Nie, przymusowe leczenie nie istnieje! Zwłaszcza w odniesieniu do procesu terapeutycznego, który wymaga pewnej motywacji ze strony zainteresowanej osoby. Nie jesteśmy w stanie zmienić kogokolwiek bez jego zgody. Jest to równocześnie jedno z podstawowych praw psychologicznych: Nie mamy kontroli nad zachowaniem/decyzjami innych, ale mamy pełną kontrolę nad sobą. Trafną ilustracją może być pewne chińskie przysłowie: „Możesz przyprowadzić konia do źródła, ale nie zmusisz go, żeby się napił”. Jest jednak i druga część tej ludowej przypowieści: „ale możesz spowodować by poczuł pragnienie!!!!!”  A oto kilka sugestii o efektywnych i prostych sposobach zmotywowania bliskiej osoby (lub siebie samego) do rozpoczęcia terapii

  • Zastanów się co może być przyczyną niechęci lub strachu. Spróbuj bardzo uważnie i nieoceniająco USŁYSZEĆ jej/jego argumenty. Pamiętaj, że wysłuchanie kogoś nie oznacza automatycznej zgody z jego punktem widzenia. Nie bójmy się uważnie słuchać siebie nawzajem! Może zdarzyć się, że znajomy (bez względu na wiek i poziom edukacji) będzie nadal hołdował mitom na temat terapii psychologicznej (to mi nie pomoże, do psychologa chodzą „wariaci”, będę miał „zepsuty rekord” itp.). W takiej sytuacji wystarczy cierpliwie i z ogromną dozą życzliwości wytłumaczyć/pomoc zrozumieć tej osobie na czym polega istota terapii i przedstawić prawdziwe informacje na ten temat. Pamiętaj, że poznawanie/nauka jest procesem, więc może nie skończyć się tylko na jednej rozmowie. Odpowiedzi na cytowane wcześniej mity zamieściłam w artykułach pod tytułem „Dbajmy o zdrowie psychiczne”.

  • Terapia nie powinna być „karą”. Mimo, że brzmi to zaskakująco to jednak często (niestety) STRASZYMY psychologiem w podobny sposób jak nasze prababcie straszyły wnuczęta BABĄ JAGĄ. A oto jeden z życiowych przykładów. Rodzic do nastolatka: Jak się nie zaczniesz uczyć to wezmę Cię do psychologa!!! Małżeńska rozmowa: Z tobą ostatnio nie można wytrzymać, idź zacznij się leczyć u psychiatry! Taki sposób rozmowy wywołuje jedynie jeszcze silniejszy oporu i brak motywacji.

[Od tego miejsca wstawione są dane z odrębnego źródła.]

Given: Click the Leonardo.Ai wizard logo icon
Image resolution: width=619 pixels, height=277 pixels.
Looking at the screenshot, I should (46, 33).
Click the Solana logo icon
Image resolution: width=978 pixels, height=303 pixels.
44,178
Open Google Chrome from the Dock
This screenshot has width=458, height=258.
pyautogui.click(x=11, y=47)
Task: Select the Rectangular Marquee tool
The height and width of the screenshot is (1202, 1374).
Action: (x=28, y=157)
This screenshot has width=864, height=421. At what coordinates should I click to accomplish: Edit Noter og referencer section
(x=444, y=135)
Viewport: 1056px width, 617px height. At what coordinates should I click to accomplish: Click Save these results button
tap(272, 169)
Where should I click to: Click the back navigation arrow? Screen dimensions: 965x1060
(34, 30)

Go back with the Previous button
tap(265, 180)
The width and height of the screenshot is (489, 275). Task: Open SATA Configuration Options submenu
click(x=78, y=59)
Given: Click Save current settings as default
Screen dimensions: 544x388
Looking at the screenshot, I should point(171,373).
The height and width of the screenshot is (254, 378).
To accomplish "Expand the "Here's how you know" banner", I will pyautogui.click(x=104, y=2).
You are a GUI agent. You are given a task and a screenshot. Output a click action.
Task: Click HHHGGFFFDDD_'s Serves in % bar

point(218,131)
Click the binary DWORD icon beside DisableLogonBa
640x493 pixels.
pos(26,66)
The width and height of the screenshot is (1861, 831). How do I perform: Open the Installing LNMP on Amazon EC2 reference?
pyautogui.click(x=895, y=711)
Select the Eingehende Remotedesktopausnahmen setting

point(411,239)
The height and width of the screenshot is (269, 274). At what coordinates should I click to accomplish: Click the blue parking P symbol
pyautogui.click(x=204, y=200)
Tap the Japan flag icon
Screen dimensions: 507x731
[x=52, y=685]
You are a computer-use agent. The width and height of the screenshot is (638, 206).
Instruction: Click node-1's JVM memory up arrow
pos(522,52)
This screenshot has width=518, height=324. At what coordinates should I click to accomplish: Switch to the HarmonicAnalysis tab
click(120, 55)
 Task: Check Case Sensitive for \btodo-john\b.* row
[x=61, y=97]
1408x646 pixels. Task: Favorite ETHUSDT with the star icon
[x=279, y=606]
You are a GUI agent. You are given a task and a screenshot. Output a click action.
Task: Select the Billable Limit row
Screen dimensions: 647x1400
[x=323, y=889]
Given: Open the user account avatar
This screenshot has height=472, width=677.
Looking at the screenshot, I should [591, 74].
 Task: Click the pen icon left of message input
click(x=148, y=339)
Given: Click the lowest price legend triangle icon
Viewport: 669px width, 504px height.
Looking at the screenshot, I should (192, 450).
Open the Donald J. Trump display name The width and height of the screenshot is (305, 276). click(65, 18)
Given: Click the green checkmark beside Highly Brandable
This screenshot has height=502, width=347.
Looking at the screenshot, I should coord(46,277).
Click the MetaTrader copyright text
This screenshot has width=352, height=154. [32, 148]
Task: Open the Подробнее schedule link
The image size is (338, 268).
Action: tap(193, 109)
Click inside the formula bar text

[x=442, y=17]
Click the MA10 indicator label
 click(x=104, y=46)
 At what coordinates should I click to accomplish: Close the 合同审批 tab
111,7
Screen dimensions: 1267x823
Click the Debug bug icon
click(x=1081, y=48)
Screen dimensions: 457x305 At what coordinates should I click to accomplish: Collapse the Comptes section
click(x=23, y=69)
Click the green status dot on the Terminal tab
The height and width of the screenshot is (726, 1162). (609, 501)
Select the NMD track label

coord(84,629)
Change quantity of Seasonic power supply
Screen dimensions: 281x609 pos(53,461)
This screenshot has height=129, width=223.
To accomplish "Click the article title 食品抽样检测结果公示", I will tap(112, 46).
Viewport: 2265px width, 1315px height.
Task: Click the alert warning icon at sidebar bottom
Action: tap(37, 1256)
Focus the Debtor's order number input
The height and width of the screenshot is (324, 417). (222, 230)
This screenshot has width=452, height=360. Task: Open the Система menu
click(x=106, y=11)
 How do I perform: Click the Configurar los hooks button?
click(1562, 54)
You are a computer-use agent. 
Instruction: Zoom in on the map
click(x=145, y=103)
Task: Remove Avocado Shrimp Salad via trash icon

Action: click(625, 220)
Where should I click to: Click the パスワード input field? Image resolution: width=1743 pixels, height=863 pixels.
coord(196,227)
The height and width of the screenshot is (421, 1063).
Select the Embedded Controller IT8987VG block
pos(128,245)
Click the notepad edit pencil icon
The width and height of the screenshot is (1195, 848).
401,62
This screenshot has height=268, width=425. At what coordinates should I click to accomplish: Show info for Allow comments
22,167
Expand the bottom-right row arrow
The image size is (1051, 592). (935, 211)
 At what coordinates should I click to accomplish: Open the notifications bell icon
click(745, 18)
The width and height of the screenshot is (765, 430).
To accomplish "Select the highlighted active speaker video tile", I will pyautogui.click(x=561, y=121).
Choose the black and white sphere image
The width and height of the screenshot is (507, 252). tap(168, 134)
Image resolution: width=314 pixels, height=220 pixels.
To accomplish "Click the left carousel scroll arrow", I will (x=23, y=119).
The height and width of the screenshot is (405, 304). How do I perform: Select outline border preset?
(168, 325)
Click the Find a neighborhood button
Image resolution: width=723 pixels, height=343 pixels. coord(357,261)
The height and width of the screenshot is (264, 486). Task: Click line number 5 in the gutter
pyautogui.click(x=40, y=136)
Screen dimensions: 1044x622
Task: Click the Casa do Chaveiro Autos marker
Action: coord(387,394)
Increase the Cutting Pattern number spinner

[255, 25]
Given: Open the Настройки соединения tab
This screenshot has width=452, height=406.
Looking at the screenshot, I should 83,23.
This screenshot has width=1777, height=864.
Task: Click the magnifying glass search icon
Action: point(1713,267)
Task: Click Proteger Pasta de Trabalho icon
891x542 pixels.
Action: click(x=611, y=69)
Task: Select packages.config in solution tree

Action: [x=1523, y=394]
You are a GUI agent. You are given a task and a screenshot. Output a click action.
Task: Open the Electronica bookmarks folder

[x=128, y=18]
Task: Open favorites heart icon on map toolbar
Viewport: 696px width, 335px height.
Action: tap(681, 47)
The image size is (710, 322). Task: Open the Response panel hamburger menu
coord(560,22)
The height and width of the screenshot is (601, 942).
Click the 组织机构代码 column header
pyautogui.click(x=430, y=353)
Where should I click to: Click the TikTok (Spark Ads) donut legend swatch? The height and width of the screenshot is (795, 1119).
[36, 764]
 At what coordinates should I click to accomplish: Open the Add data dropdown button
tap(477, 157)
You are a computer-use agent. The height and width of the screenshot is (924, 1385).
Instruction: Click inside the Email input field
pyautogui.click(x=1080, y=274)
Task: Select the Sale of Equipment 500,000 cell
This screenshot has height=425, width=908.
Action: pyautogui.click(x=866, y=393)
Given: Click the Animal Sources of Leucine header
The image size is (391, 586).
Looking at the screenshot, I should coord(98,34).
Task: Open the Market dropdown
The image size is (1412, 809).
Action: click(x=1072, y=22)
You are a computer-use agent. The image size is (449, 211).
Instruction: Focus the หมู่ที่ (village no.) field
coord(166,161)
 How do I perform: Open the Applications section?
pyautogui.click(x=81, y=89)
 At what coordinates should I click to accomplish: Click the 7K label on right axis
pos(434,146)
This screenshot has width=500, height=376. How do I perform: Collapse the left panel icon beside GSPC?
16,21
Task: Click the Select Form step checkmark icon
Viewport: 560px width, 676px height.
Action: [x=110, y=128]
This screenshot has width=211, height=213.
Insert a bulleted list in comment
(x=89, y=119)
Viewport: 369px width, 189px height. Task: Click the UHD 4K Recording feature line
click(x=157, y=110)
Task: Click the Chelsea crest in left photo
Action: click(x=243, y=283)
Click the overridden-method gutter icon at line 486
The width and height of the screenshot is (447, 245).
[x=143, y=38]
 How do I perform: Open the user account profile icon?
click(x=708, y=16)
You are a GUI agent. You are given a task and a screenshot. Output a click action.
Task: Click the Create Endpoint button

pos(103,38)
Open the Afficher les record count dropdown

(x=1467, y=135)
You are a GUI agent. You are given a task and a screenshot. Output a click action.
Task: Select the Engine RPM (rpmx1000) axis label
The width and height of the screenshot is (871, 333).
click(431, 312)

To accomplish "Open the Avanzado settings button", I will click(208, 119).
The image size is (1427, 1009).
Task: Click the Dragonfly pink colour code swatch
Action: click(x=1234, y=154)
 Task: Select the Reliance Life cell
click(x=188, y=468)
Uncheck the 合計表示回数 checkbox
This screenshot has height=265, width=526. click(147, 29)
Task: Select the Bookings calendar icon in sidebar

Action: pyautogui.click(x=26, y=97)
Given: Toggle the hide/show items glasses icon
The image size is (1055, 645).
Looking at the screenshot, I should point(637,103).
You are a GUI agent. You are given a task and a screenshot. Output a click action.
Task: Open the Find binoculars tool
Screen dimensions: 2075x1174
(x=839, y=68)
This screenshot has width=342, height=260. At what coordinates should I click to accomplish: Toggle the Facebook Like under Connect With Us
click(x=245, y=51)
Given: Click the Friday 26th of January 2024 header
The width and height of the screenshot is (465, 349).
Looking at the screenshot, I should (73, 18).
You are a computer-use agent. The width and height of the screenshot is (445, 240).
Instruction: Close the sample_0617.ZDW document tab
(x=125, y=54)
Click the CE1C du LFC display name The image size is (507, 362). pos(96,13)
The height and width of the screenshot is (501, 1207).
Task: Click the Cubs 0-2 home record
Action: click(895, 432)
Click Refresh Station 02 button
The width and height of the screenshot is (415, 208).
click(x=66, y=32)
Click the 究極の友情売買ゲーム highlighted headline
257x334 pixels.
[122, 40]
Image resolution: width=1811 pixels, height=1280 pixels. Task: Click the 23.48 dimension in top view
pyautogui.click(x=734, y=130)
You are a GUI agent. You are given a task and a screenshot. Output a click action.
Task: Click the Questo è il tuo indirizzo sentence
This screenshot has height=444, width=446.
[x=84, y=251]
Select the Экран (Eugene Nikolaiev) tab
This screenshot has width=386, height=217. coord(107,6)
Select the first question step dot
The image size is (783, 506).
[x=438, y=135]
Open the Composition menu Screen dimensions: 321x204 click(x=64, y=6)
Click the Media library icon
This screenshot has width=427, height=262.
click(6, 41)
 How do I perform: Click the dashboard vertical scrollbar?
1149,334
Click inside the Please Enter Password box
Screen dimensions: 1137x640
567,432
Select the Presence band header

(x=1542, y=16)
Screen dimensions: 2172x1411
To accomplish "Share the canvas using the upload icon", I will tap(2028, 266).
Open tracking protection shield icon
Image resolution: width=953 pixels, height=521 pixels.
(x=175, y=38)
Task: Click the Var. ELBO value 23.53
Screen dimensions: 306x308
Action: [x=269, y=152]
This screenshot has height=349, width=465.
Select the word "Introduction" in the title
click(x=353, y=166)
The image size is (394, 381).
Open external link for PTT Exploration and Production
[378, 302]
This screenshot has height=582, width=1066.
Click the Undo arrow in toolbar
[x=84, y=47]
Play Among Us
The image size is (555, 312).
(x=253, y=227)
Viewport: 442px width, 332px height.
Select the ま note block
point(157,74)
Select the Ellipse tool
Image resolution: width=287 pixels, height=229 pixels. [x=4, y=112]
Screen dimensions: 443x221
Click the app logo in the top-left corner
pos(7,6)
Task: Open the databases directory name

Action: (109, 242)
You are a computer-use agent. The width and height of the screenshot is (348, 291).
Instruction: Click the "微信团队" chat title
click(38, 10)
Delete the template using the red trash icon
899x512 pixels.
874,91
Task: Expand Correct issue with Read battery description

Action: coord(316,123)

  • Przedstaw propozycję rozpoczęcia terapii w POZYTYWNY SPOSÓB, uwzględniając zainteresowania lub oczekiwania twojego rozmówcy. Proces podejmowania decyzji związany jest z ośrodkami nagrody w naszym mózgu. Świadomość, że jakieś działanie przyniesie nam korzyść, ulgę, wręcz w fizjologiczny sposób zwiększy nasze zainteresowanie/motywację. Niechętnemu do intensywnej nauki dziecku możemy zaproponować spotkanie z osobą, która pokaże mu ciekawe metody (sztuczki) na szybsze uczenie się i odrabianie nawet najtrudniejszych zadań w bardzo efektywny sposób. Niejeden uczeń weźmie taką propozycję pod uwagę!

  • Zaproponuj tzw. „Krótki dystans” czyli jedno lub kilka spotkań. Większość sytuacji nie wymaga „dożywotnich terapii” i pozytywne zmiany następują już po kilku sesjach. W przypadku dłuższego programu terapii prowadzący zawsze pomaga zrozumieć klientowi powody większej liczby spotkań. Ponadto nic tak wspaniale nie motywuje jak doznanie ulgi nawet po pierwszym spotkaniu!

  • Warto zaangażować tą osobę w poszukiwanie terapeuty, ośrodka lub nawet wybór rodzaju terapii. Jest to jednocześnie krok w stronę odpowiedzialności za proces zmian, gdyż poznajemy wiele faktów dotyczących naszej konkretnej sytuacji.

  • Zamiast „delegować” jedna osobę do gabinetu psychologicznego warto pomyśleć o alternatywnej formie TERAPII RODZINNEJ, której pozytywne skutki będą udziałem każdego z nas. Bywają tez sytuacje, w których proces zmian zaczyna się właśnie od kontaktu z najbliższymi „potencjalnego klienta”. Tak jest w przypadku uzależnień, kiedy wysoki poziom zaprzeczeń i zmiany zachodzące w mózgu osoby uzależnionej zakłócają jej percepcję (postrzeganie) siebie i otaczającej rzeczywistości. Intensywna praca terapeutyczna z najbliższymi, którzy dokonują konkretnych zmian w swoim zachowaniu skutkuje decyzją ukochanej osoby o podjęciu leczenia. Ze zbliżoną sytuacją mamy do czynienia w przypadku terapii dzieci i młodzieży, kiedy to rodzice poznają bardziej efektywne i motywujące do zmiany techniki wychowawcze włączając się jednocześnie w proces zachodzących zmian.

Osobom, z którymi mam przyjemność się spotykać często nadmieniam, że: jeżeli tylko wiemy co mamy zrobić to na pewno to zrobimy. Proces terapeutyczny jest taką droga doprowadzającą nas do właściwych rozwiązań.